Sponsors and the FDA have been working together to improve approaches for assessing the accumulating safety data, with more cross-functional teams for planning and coordinating programme-level safety assessments and more guidance on aggregate safety assessments. To meet the spirit of the IND safety reporting final rule, sponsors have developed processes and procedures to evaluate, assess and act on accumulating safety information during development on an ongoing basis. Although not as eloquent as Dr Corrigan-Curay’s definition for the spirit of the IND safety reporting final rule, here is a more operational definition: a scientific evaluation of accumulating programme-level safety information throughout product development, leveraging scientific expertise and medical judgement of multidisciplinary teams, requiring:

• a multidisciplinary approach

• assessments customised for the specific product

• quantitative frameworks for measuring evidence of association

• decisions that incorporate medical judgement.

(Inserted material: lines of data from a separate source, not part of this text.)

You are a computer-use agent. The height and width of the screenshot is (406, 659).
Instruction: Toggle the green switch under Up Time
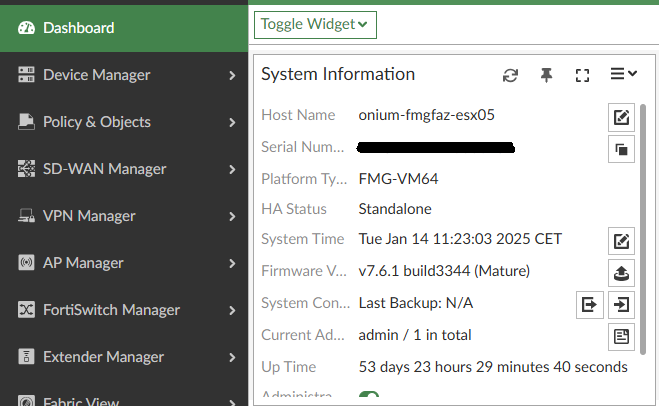coord(369,398)
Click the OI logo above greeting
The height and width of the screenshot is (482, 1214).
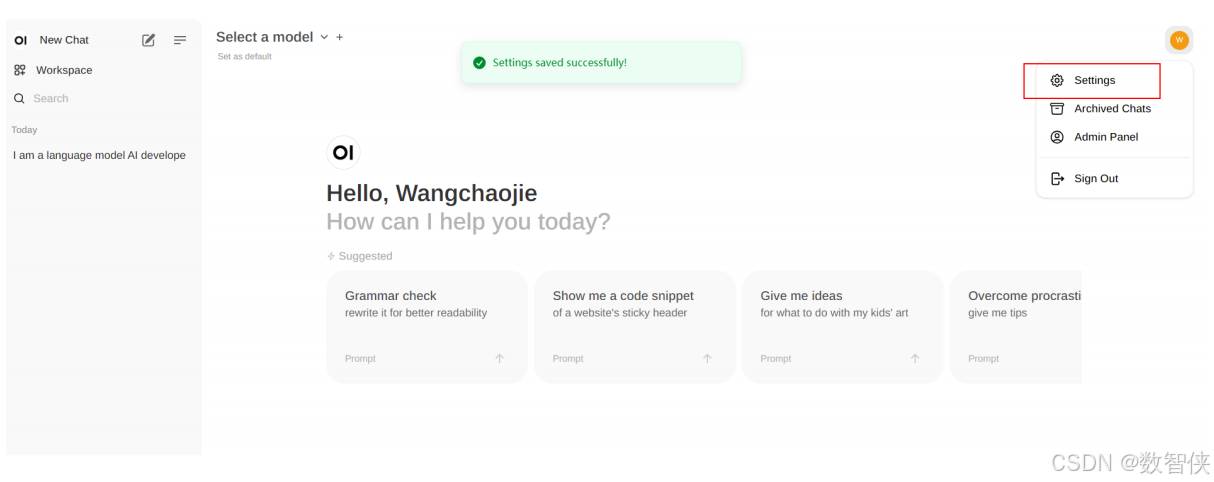point(343,153)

It’s one of the greatest challenges in the pharmaceutical industry, but at the same time, one of the greatest opportunities for growth and collaboration: as different region-specific regulatory initiatives go beyond ICH technical requirements, changes in emphasis develop. For post-market safety surveillance, the EMA/HMA have developed numerous and diverse good pharmacovigilance practices (GVP) modules that implement the 2010 EU PV legislation. Progress has been made in harmonisation across regions. For pre-market safety monitoring, the US FDA has placed responsibility squarely on sponsors to send a safety report only after they have judged there to be a reasonable possibility that the study drug caused the event. For other regional regulatory agencies (including in the EU), assessment of causality takes into account the opinion of the investigator as well as the sponsor. All SUSARs are required to be reported in an expedited manner. Consequently, it can be challenging to apply a single global approach to report handling. Regulators in different regions could be examining different SUSAR data as trials progress, which can introduce additional challenges.

Now that sponsors and the FDA have aligned with solutions for the final rule, other regulatory agencies – who have had the same concerns as industry – will be realigning about safety reporting. The goal for safety is to identify, understand and manage risks so that we can deliver effective medicines to the right patients:

• Patient perspective: allow distinct patient populations to realise important health benefits of effective drugs

• Regulatory perspective: improve the way we identify patients at higher risk so that we can better position products in the marketplace

• Sponsor perspective: avoid premature termination of programmes that show promise, even in the face of important risks

Multidisciplinary sponsor teams and independent assessment entities working together can protect the safety of patients while also protecting the integrity of the data, allowing clinical trials to answer the important questions they were designed to answer. To achieve this, we need to stop adhering to an efficacy mindset for safety and embrace a safety mindset.